ACTIVITY: Retype every entry exactly, down to the last character.

** ENTRIES SHOWN follows **

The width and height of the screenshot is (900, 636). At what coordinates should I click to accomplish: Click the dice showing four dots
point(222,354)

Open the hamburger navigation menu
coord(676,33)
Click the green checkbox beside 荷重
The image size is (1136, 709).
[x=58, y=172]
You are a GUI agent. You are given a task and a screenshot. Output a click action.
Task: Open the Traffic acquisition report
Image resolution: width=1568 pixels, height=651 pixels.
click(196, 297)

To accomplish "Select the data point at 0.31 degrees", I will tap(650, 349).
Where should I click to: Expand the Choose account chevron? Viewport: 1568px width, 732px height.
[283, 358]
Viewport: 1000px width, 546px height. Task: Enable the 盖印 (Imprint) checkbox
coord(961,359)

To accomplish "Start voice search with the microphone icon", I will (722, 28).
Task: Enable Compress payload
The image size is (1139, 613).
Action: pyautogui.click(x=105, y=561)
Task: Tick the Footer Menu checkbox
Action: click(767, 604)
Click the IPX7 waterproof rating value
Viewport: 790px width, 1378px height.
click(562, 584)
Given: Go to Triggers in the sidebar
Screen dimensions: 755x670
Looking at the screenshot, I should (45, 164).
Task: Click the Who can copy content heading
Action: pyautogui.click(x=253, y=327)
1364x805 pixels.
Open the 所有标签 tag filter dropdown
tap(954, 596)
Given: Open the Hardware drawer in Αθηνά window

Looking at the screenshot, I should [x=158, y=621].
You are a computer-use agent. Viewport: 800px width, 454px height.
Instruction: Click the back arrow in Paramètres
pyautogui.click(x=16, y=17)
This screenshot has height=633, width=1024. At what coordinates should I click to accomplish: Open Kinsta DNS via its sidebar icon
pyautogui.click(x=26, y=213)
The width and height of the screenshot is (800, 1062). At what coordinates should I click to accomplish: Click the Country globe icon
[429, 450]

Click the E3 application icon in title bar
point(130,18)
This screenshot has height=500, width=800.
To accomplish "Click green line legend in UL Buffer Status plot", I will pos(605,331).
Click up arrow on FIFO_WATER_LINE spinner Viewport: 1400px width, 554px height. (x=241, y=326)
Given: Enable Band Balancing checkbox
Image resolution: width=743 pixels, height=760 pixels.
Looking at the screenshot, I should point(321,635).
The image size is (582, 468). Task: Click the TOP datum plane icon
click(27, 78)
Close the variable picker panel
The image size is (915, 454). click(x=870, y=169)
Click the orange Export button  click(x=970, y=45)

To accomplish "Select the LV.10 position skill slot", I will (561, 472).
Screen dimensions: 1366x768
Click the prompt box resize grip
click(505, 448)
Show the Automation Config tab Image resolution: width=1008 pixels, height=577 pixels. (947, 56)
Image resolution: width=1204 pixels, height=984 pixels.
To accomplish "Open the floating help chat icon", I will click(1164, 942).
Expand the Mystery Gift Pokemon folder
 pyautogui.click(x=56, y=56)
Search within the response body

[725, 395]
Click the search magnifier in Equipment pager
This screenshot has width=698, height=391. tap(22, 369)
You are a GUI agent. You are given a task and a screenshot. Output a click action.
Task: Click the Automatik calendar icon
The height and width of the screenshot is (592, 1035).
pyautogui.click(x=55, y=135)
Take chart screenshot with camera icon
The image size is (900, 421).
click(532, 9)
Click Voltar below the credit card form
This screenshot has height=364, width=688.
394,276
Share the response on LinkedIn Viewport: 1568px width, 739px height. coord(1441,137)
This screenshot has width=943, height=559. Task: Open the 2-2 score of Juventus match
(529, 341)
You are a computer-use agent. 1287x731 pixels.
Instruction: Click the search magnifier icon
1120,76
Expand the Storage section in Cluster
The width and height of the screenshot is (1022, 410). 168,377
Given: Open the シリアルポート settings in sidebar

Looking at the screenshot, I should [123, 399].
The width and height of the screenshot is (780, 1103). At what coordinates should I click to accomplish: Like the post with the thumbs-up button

** End of ENTRIES SHOWN **

SOLUTION TO THIS PROBLEM:
The width and height of the screenshot is (900, 636). At what coordinates should I click to accomplish: Click the dice showing four dots
point(222,354)

Open the hamburger navigation menu
coord(676,33)
Click the green checkbox beside 荷重
The image size is (1136, 709).
[x=58, y=172]
You are a GUI agent. You are given a task and a screenshot. Output a click action.
Task: Open the Traffic acquisition report
Image resolution: width=1568 pixels, height=651 pixels.
click(196, 297)

To accomplish "Select the data point at 0.31 degrees", I will tap(650, 349).
Where should I click to: Expand the Choose account chevron? Viewport: 1568px width, 732px height.
[283, 358]
Viewport: 1000px width, 546px height. Task: Enable the 盖印 (Imprint) checkbox
coord(961,359)

To accomplish "Start voice search with the microphone icon", I will (722, 28).
Task: Enable Compress payload
The image size is (1139, 613).
Action: pyautogui.click(x=105, y=561)
Task: Tick the Footer Menu checkbox
Action: click(767, 604)
Click the IPX7 waterproof rating value
Viewport: 790px width, 1378px height.
click(562, 584)
Given: Go to Triggers in the sidebar
Screen dimensions: 755x670
Looking at the screenshot, I should (45, 164).
Task: Click the Who can copy content heading
Action: pyautogui.click(x=253, y=327)
1364x805 pixels.
Open the 所有标签 tag filter dropdown
tap(954, 596)
Given: Open the Hardware drawer in Αθηνά window

Looking at the screenshot, I should [x=158, y=621].
You are a computer-use agent. Viewport: 800px width, 454px height.
Instruction: Click the back arrow in Paramètres
pyautogui.click(x=16, y=17)
This screenshot has height=633, width=1024. At what coordinates should I click to accomplish: Open Kinsta DNS via its sidebar icon
pyautogui.click(x=26, y=213)
The width and height of the screenshot is (800, 1062). At what coordinates should I click to accomplish: Click the Country globe icon
[429, 450]

Click the E3 application icon in title bar
point(130,18)
This screenshot has height=500, width=800.
To accomplish "Click green line legend in UL Buffer Status plot", I will pos(605,331).
Click up arrow on FIFO_WATER_LINE spinner Viewport: 1400px width, 554px height. (x=241, y=326)
Given: Enable Band Balancing checkbox
Image resolution: width=743 pixels, height=760 pixels.
Looking at the screenshot, I should point(321,635).
The image size is (582, 468). Task: Click the TOP datum plane icon
click(27, 78)
Close the variable picker panel
The image size is (915, 454). click(x=870, y=169)
Click the orange Export button  click(x=970, y=45)

To accomplish "Select the LV.10 position skill slot", I will (561, 472).
Screen dimensions: 1366x768
Click the prompt box resize grip
click(505, 448)
Show the Automation Config tab Image resolution: width=1008 pixels, height=577 pixels. (947, 56)
Image resolution: width=1204 pixels, height=984 pixels.
To accomplish "Open the floating help chat icon", I will click(1164, 942).
Expand the Mystery Gift Pokemon folder
 pyautogui.click(x=56, y=56)
Search within the response body

[725, 395]
Click the search magnifier in Equipment pager
This screenshot has width=698, height=391. tap(22, 369)
You are a GUI agent. You are given a task and a screenshot. Output a click action.
Task: Click the Automatik calendar icon
The height and width of the screenshot is (592, 1035).
pyautogui.click(x=55, y=135)
Take chart screenshot with camera icon
The image size is (900, 421).
click(532, 9)
Click Voltar below the credit card form
This screenshot has height=364, width=688.
394,276
Share the response on LinkedIn Viewport: 1568px width, 739px height. coord(1441,137)
This screenshot has width=943, height=559. Task: Open the 2-2 score of Juventus match
(529, 341)
You are a computer-use agent. 1287x731 pixels.
Instruction: Click the search magnifier icon
1120,76
Expand the Storage section in Cluster
The width and height of the screenshot is (1022, 410). 168,377
Given: Open the シリアルポート settings in sidebar

Looking at the screenshot, I should [123, 399].
The width and height of the screenshot is (780, 1103). At what coordinates should I click to accomplish: Like the post with the thumbs-up button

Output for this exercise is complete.